Amelia loves her daddy. He gets up with her in the mornings and also gets her to sleep. I'm often taking Felix out on errands to give Brent some quiet so she can take a nap. Felix, since he spends so much time with me, much prefers his mommy. This is both heartwarming and frustrating, since if I'm around at all, he will refuse to be comforted by daddy.
Either way, we have some seriously cute kids. Don't you agree?
Good thing, because they're snot monsters at the moment. Both have bad colds that make them cough so hard they throw up. Amelia was the latest, and it came at a really bad time. Let me tell you, it's not much fun to have a sweet sleeping baby cough so much it wakes her up, only to be covered by everything in her stomach (just formula, thankfully). I was standing there in Walmart, holding my hand a couple inches from her face so I didn't get covered, all the while dismaying that it was dripping through her car seat over the groceries and forming a nice-sized puddle on the floor. Fun times.
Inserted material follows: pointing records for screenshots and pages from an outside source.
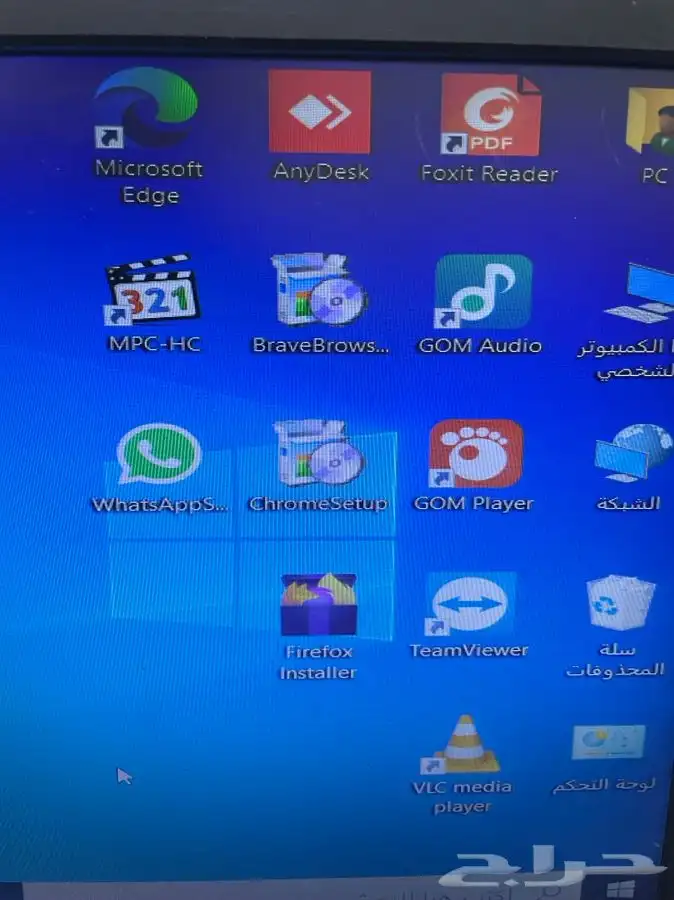This screenshot has height=900, width=674.
Task: Open the GOM Audio shortcut
Action: [483, 292]
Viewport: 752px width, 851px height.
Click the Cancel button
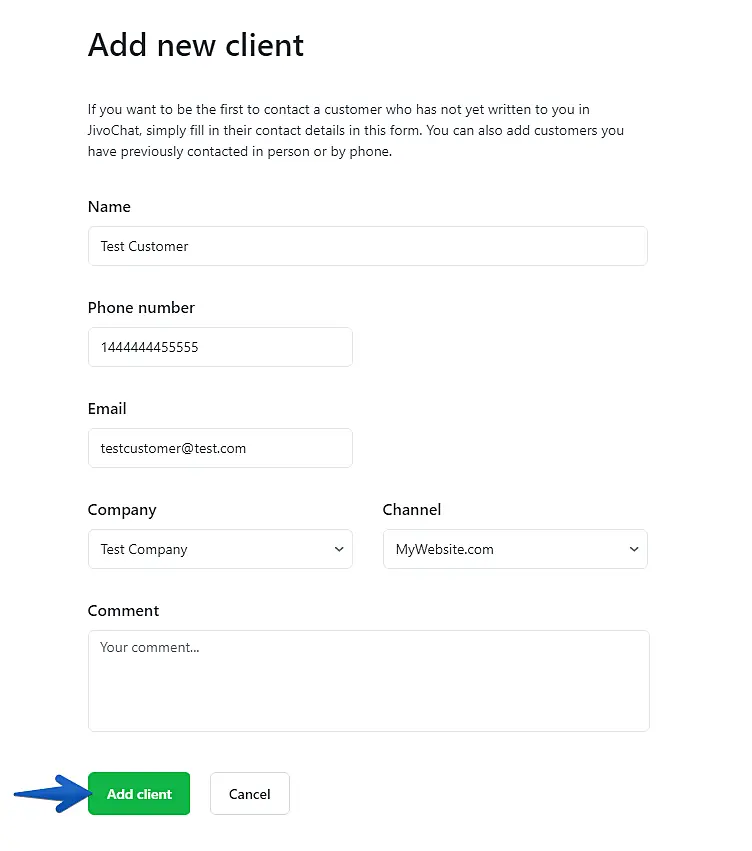point(249,794)
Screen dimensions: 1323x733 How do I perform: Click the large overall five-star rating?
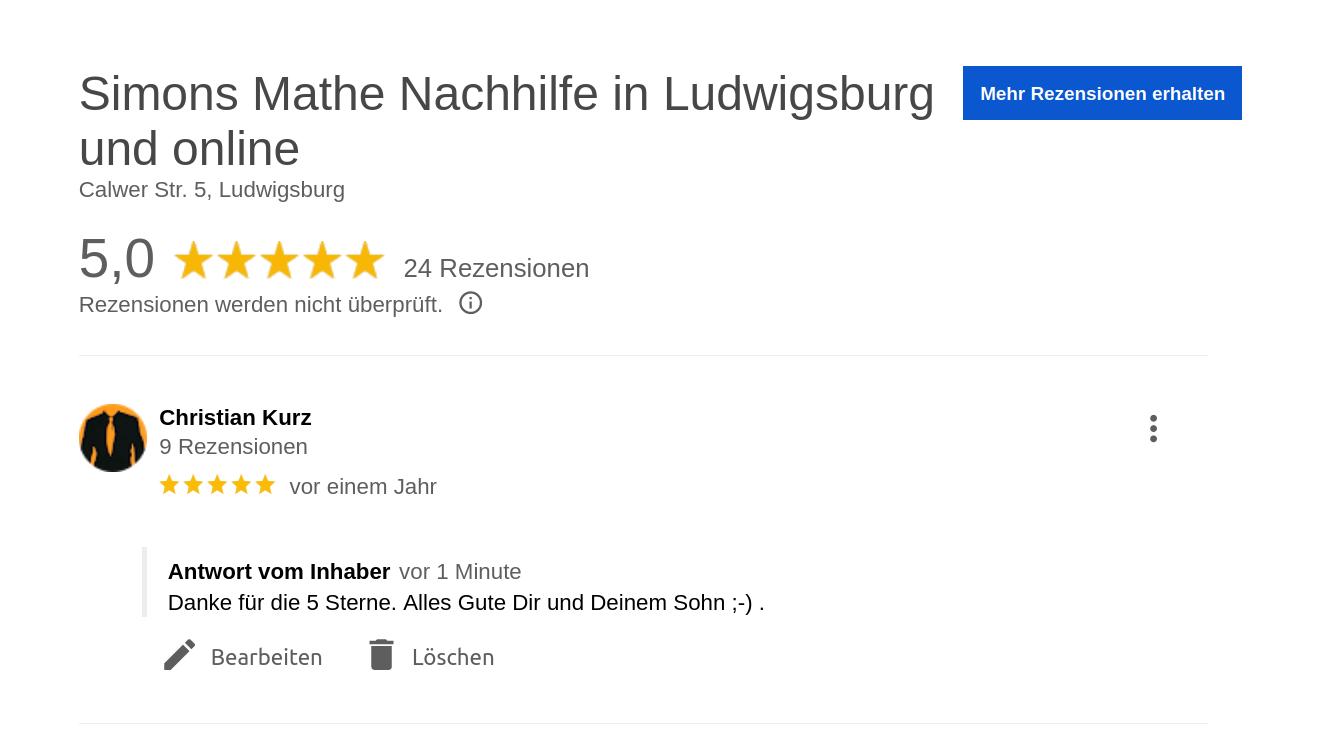coord(279,261)
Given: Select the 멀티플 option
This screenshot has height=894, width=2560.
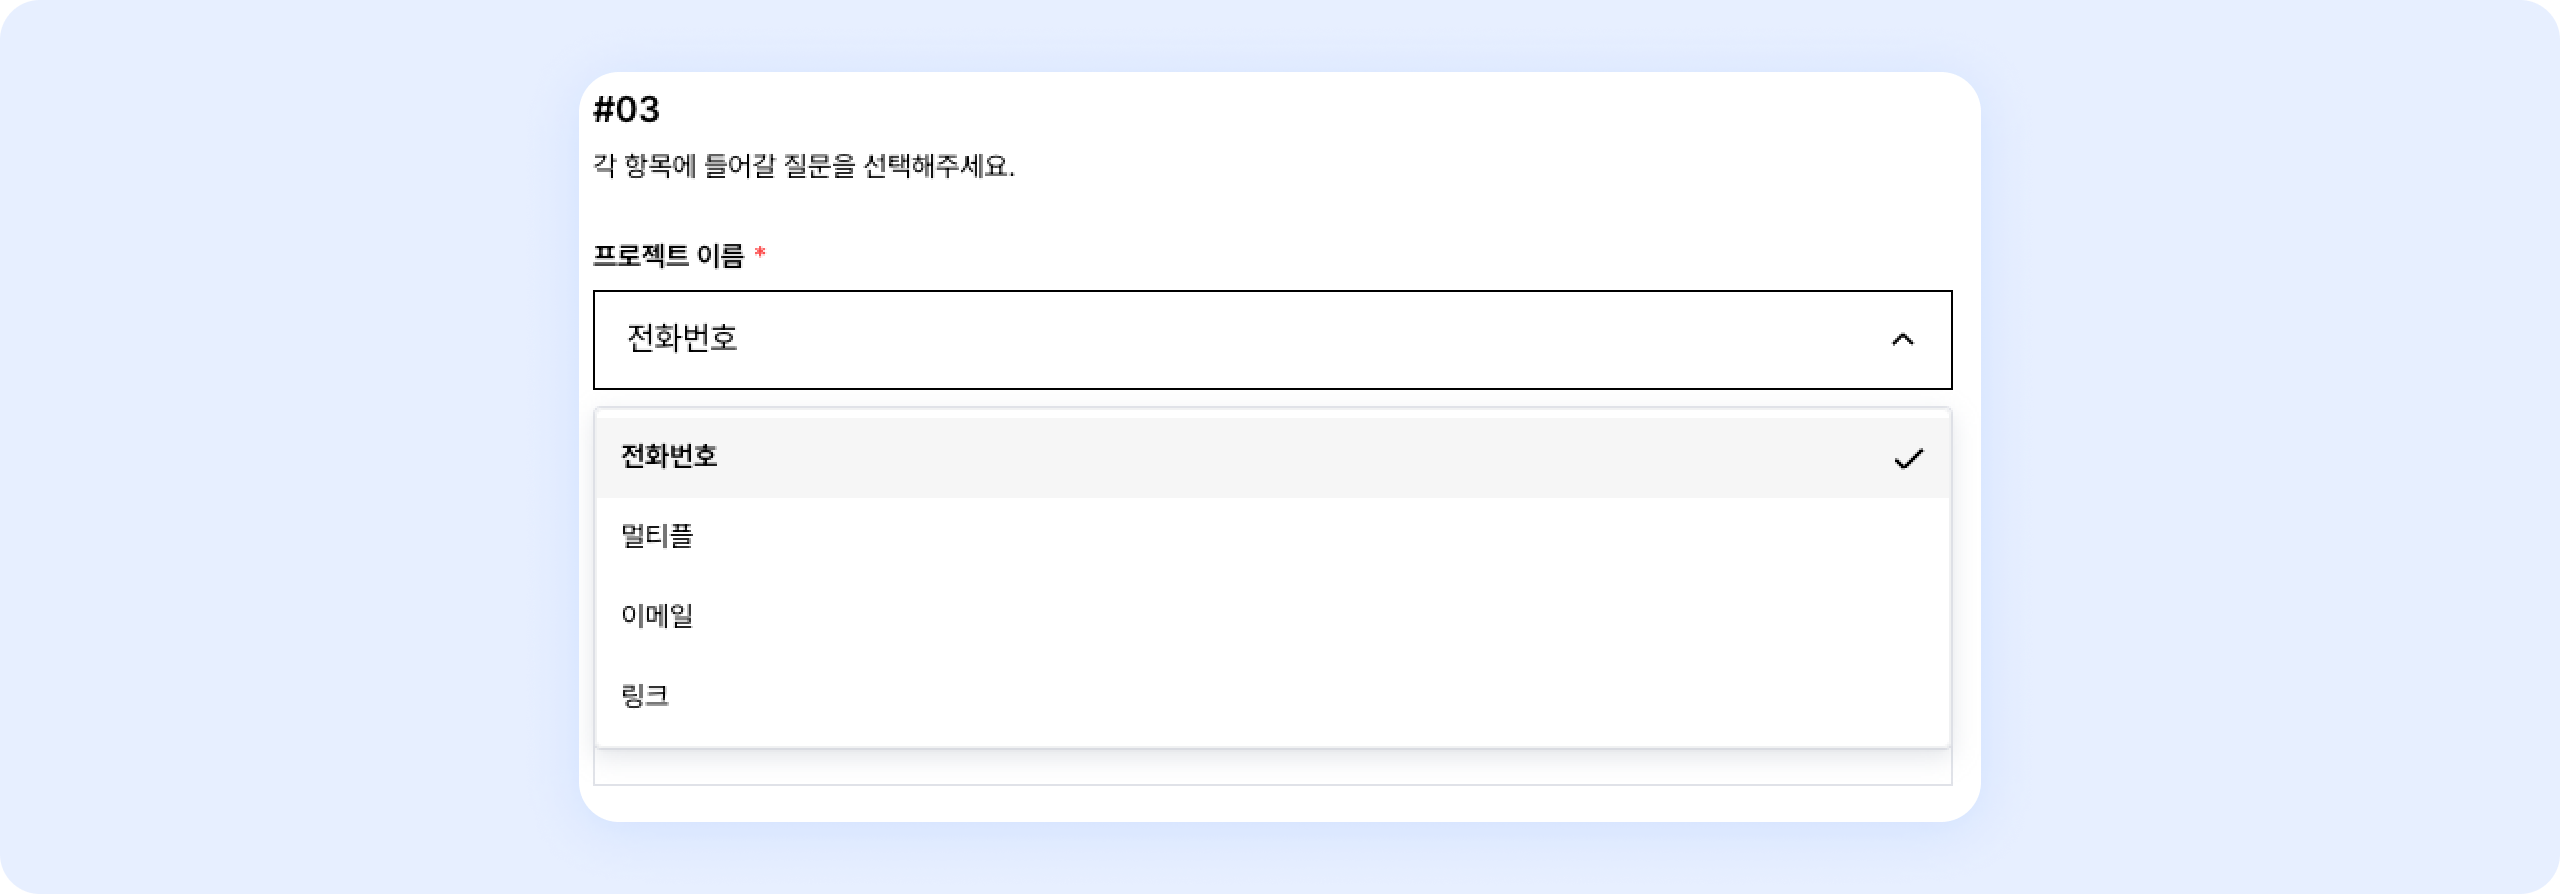Looking at the screenshot, I should 657,537.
After considering all the options with regards to finances, I called a recommended bankruptcy lawyer in Salt Lake. Besides being one of the most annoying people I've ever spoken to on the phone, I left the call feeling really unhappy. I had gotten some amazing information from my brother Nephi, who is in law school, and this lawyer had contradicted too much of it to be comfortable. The biggest part was about my medical bills. Nephi had told me that because Utah is an equitable distribution state, all debts 'belong' to the spouse whose name is on the debt. This lawyer told me that medical procedures are considered to be community property because they benefit the marriage, so if one spouse declares bankruptcy, the creditors will just go after the spouse. Not cool.
This lawyer actually suggested I get a second opinion, so I did, even though I was pretty hopeless at this point.
Turned out that the very next lawyer I spoke to answered all my concerns.
Like Nephi had said, Utah is an equitable distribution state, and the medical bills are covered under that too. So unless Brent's name is on the medical bills, they can't come after him. This lawyer also said that although he couldn't charge any less than $1400 (ouch!), I could actually file on my own, which would cost me less than $500. Because this lawyer was both honest and respectful (and not obnoxiously annoying), I'm almost tempted to have him do all the work anyway. Then again, the whole reason for the bankruptcy is that I don't have enough money, so cheaper might be better. I figure if I can talk Nephi into guiding me through the process I might be okay without a lawyer. We'll see what he says.
Either way, I have hope again with regards to finances.
Part of that hope comes from a new employer. Starting Monday, I will be working full time for PDC Pages (Phone Directories Company) as an office coordinator. I think it'll be a great fit. The plan is to work for a year to get nice and financially settled (finally get this financial crap behind us). Then we can work on more expansions to our family. One of the nice things about this new job is benefits. I'm almost excited to have insurance again, although I don't know many details about it. That'll come after 90 days. It will also be nice to feel like we're not completely strapped with regards to Christmas. That's no fun at all.
So, while I'll mourn the loss of freedom of time and time with my children, I will really enjoy not feeling so much financial stress. The combination of the bankruptcy and the job should help a whole lot. Heck, maybe someday we'll even be able to pay rent again. :)
Life is good. A bit stressful and overwhelming at times, but still good.